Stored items
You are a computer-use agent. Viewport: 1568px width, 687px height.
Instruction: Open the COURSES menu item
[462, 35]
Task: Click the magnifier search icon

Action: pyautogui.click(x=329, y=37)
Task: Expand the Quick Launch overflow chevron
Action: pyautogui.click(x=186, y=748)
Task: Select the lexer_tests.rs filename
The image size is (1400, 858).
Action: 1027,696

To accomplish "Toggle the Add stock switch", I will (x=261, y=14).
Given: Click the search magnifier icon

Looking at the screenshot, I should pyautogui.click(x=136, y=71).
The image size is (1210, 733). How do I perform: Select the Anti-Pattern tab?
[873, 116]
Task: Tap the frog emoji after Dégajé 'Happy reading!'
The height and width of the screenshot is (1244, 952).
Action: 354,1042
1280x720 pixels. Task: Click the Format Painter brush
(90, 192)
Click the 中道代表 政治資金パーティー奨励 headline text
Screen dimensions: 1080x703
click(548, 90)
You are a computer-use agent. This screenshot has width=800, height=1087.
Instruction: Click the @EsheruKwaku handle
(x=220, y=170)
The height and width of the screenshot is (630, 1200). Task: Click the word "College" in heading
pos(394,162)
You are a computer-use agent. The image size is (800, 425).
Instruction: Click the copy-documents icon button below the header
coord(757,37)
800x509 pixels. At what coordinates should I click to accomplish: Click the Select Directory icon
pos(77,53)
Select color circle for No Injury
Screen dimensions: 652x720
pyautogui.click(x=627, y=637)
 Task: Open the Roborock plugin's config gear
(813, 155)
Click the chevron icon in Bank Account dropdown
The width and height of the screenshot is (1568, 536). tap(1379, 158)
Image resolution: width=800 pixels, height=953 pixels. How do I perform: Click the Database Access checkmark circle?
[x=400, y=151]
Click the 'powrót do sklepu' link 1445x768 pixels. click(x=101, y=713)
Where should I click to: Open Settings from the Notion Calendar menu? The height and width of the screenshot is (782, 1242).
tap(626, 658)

## [GOAL OF THE EXERCISE]
An acceptable answer repeats every entry exactly, with nothing omitted.

## [SOLUTION BELOW]
You are a computer-use agent. Viewport: 1568px width, 687px height.
Instruction: Open the COURSES menu item
[462, 35]
Task: Click the magnifier search icon

Action: pyautogui.click(x=329, y=37)
Task: Expand the Quick Launch overflow chevron
Action: pyautogui.click(x=186, y=748)
Task: Select the lexer_tests.rs filename
The image size is (1400, 858).
Action: 1027,696

To accomplish "Toggle the Add stock switch", I will (x=261, y=14).
Given: Click the search magnifier icon

Looking at the screenshot, I should pyautogui.click(x=136, y=71).
The image size is (1210, 733). How do I perform: Select the Anti-Pattern tab?
[873, 116]
Task: Tap the frog emoji after Dégajé 'Happy reading!'
The height and width of the screenshot is (1244, 952).
Action: 354,1042
1280x720 pixels. Task: Click the Format Painter brush
(90, 192)
Click the 中道代表 政治資金パーティー奨励 headline text
Screen dimensions: 1080x703
click(548, 90)
You are a computer-use agent. This screenshot has width=800, height=1087.
Instruction: Click the @EsheruKwaku handle
(x=220, y=170)
The height and width of the screenshot is (630, 1200). Task: Click the word "College" in heading
pos(394,162)
You are a computer-use agent. The image size is (800, 425).
Instruction: Click the copy-documents icon button below the header
coord(757,37)
800x509 pixels. At what coordinates should I click to accomplish: Click the Select Directory icon
pos(77,53)
Select color circle for No Injury
Screen dimensions: 652x720
pyautogui.click(x=627, y=637)
 Task: Open the Roborock plugin's config gear
(813, 155)
Click the chevron icon in Bank Account dropdown
The width and height of the screenshot is (1568, 536). tap(1379, 158)
Image resolution: width=800 pixels, height=953 pixels. How do I perform: Click the Database Access checkmark circle?
[x=400, y=151]
Click the 'powrót do sklepu' link 1445x768 pixels. click(x=101, y=713)
Where should I click to: Open Settings from the Notion Calendar menu? The height and width of the screenshot is (782, 1242).
tap(626, 658)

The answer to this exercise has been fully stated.